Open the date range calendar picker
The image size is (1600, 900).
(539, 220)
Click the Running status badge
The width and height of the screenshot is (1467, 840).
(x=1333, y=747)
● ● ● ●
### PROBLEM TO WORK ON
Keep every word the same and copy out all of the entries.

### COMPLETED TASK
Open the date range calendar picker
The image size is (1600, 900).
(539, 220)
Click the Running status badge
The width and height of the screenshot is (1467, 840).
(x=1333, y=747)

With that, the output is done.